Libya’s National Oil Corporation (NOC) has signed a significant Memorandum of Understanding (MoU) with British energy company BP to assess the redevelopment of two of Libya’s most important oilfields, Sarir and Messla, located in the Sirte Basin.
The agreement marks a strategic step toward revitalizing some of the country’s oldest hydrocarbon assets and exploring broader energy opportunities.
Discovered in 1961 and 1971 respectively, the Sarir and Messla oilfields are among Libya’s largest and most productive. However, over the years, both fields have faced declining output due to aging infrastructure and limited reinvestment.
Under this new MoU, BP and NOC will jointly examine technical data, assess the remaining resource potential, and evaluate options for redevelopment, enhanced recovery, and further exploration in the surrounding areas.
The agreement also includes provisions to study the potential for unconventional oil and gas reserves elsewhere in Libya.
For the NOC, this partnership reflects a renewed commitment to attracting international expertise to boost production capacity and modernize the country’s energy sector, which remains the cornerstone of Libya’s economy.
BP’s return to active collaboration in Libya is especially significant.
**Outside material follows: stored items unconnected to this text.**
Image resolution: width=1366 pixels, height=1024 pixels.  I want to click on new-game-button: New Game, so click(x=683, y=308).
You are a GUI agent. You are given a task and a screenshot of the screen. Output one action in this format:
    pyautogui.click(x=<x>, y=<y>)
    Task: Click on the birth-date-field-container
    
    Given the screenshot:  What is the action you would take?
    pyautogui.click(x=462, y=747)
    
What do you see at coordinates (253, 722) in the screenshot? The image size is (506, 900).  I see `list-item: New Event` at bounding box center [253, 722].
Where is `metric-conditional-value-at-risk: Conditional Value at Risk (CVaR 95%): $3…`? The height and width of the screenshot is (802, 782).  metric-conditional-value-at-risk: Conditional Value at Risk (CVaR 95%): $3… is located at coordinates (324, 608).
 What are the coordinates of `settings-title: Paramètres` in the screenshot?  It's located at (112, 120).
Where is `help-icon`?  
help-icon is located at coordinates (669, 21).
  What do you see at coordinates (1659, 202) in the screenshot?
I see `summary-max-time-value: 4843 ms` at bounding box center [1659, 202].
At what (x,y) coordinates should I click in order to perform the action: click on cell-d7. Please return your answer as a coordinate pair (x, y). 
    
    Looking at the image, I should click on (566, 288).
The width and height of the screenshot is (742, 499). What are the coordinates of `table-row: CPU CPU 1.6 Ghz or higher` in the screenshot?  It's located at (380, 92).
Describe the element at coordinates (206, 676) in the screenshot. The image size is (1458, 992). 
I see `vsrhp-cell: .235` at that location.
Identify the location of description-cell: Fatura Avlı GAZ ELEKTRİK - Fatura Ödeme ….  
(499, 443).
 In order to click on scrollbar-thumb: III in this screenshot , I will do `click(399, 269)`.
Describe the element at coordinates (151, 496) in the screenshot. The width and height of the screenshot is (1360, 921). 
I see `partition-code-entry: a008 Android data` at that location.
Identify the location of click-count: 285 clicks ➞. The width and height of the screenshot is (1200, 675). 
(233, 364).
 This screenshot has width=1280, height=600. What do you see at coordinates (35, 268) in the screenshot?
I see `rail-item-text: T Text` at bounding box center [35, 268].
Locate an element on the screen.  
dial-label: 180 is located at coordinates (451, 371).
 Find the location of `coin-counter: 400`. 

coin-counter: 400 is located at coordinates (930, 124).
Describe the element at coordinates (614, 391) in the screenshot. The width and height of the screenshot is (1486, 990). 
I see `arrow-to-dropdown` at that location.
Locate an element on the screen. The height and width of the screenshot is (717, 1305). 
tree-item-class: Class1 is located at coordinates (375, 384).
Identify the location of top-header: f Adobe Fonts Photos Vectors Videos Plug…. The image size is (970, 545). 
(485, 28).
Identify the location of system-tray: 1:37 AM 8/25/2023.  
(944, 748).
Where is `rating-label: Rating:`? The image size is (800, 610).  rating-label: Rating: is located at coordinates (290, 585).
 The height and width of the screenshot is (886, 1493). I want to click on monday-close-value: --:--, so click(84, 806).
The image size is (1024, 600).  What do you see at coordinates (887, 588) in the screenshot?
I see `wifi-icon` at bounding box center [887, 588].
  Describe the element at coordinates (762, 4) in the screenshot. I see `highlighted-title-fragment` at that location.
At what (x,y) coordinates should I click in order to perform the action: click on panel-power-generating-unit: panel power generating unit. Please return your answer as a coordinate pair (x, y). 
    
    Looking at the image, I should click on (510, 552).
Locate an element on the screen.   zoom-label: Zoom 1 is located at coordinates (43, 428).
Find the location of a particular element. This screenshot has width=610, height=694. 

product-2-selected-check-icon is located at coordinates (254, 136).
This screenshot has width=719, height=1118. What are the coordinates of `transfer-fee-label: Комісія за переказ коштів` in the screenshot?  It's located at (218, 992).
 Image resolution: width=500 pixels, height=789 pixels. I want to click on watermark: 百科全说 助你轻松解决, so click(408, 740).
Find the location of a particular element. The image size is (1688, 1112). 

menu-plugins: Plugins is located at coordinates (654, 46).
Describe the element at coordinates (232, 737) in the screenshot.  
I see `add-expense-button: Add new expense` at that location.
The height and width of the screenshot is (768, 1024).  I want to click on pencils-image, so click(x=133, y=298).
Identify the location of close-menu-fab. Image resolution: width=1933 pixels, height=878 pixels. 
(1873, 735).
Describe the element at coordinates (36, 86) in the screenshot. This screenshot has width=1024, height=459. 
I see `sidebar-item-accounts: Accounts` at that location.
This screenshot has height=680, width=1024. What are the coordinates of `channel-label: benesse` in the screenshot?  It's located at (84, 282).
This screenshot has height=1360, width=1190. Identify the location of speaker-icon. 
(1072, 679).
In 2007, the company signed an Exploration and Production Sharing Agreement (EPSA) with NOC covering large onshore and offshore blocks. However, the outbreak of political instability in Libya led to the declaration of force majeure and a freeze on activities.
In 2022, Italian energy company Eni acquired a 42.5% stake in the EPSA and became the operator, with BP retaining an equal share and the Libyan Investment Authority holding the remaining 15%. Force majeure was officially lifted in 2023, and operations resumed in the onshore areas.
BP’s Executive Vice President for Gas and Low Carbon Energy, William Lin, described the new MoU as a step toward deepening collaboration with Libya. “This agreement shows our strong interest in helping shape the future of Libya’s energy sector. We hope to apply our global expertise in redeveloping major oilfields to support NOC’s goals,” he said.
The MoU lays the groundwork for technical studies and feasibility assessments, which could lead to renewed field development and exploration programs. If successful, the partnership could result in increased production, technology transfer, and new investment flows into Libya’s oil and gas sector.